# Thread: Vec subspace of R^3

2. ## Re: Vec subspace of R^3 Originally Posted by steelmaste Here is suggestion: not everyone reads French so you might consider translating for all.
Moreover mathematical notation is not all standard. The usual def of projection is $\rm{proj}_{\vec{u}}\vec{v}=\dfrac{\vec{v}\cdot \vec{u}}{\|\vec{u}\|^2}\vec{u}$
In your posted image $W=\left\{u\in\mathbb{R}^3| \rm{proj}_{\vec{u}}\vec{v}=0\right\}$ which is odd.
The only way a projection is the zero vector is for $\displaystyle \vec{v} \bot \vec{u}$, Why not just say $W=\left\{\vec{u}\in\mathbb{R}^3| \vec{u}\cdot\vec{v}=0\right\}~?$

To show that $W$ is a subspace you must show:
1) $\vec{O}\in W$
2) ($\forall \alpha\in\mathbb{R}~\&~\forall \{\vec{a},\vec{b}\}\subset W)[\alpha\vec{a}+\vec{b}\in W]$ that shows closure with/respect to addition & scalar multiplication.

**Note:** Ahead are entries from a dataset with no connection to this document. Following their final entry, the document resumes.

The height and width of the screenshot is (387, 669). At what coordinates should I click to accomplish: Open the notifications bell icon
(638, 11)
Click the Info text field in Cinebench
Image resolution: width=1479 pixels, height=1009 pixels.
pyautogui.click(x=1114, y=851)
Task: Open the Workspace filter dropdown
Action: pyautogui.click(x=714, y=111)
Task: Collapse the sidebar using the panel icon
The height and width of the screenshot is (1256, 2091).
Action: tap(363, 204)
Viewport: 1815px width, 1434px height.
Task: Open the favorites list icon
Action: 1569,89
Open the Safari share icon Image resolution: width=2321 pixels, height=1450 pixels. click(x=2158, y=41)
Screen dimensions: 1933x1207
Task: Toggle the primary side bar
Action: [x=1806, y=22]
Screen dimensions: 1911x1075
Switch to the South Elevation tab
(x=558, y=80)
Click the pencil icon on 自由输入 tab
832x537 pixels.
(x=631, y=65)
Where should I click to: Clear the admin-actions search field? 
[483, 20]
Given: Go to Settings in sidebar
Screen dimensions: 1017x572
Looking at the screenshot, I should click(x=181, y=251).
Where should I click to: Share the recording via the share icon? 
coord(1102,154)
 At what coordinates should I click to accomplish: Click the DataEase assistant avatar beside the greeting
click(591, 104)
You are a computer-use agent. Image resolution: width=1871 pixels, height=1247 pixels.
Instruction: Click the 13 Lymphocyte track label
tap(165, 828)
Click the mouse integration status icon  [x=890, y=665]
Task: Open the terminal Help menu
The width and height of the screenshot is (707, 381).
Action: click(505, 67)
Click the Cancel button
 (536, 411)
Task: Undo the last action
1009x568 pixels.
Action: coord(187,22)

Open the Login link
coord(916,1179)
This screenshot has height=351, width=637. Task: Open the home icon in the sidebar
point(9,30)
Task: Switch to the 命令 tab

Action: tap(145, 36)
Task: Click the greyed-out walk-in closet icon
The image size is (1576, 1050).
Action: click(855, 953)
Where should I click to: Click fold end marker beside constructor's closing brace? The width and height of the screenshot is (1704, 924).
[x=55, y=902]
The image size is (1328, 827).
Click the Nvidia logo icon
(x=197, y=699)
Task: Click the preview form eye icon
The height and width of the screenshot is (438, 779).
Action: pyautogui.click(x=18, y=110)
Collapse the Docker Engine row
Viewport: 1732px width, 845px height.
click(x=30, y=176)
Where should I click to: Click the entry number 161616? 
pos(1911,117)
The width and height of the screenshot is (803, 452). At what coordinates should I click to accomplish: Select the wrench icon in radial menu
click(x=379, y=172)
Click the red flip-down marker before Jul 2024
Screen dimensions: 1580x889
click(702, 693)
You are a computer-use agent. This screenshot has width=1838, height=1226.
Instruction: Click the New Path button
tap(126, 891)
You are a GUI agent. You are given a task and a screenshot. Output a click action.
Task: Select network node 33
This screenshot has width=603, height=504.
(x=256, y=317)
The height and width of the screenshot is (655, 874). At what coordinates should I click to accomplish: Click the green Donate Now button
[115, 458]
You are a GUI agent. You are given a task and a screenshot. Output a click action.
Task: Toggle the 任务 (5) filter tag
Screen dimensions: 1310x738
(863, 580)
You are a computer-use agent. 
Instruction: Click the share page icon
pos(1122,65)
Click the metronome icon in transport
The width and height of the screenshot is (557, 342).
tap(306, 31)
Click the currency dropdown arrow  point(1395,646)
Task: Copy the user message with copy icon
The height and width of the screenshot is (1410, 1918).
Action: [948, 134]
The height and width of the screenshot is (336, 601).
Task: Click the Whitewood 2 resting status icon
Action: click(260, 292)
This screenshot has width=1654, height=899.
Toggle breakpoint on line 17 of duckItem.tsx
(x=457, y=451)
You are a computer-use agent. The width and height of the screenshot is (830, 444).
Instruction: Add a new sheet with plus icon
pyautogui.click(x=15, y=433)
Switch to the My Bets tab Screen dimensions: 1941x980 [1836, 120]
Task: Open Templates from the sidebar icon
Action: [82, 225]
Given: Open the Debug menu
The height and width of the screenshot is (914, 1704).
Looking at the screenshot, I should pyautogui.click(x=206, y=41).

3. ## Re: Vec subspace of R^3 my teacher actually gave me the answer and I still dont understand for the proj part why is <u,v> written in the form of scalar when it should just be ((v*u)/(u*u)) * u.

4. ## Re: Vec subspace of R^3

You seem to be mistaken as to basic definitions. The inner product, <u, v>, is a number. It is the square root of u*v. (u*v)/(u*u) u is the projection of v on u. That is NOT denoted by "<u, v>".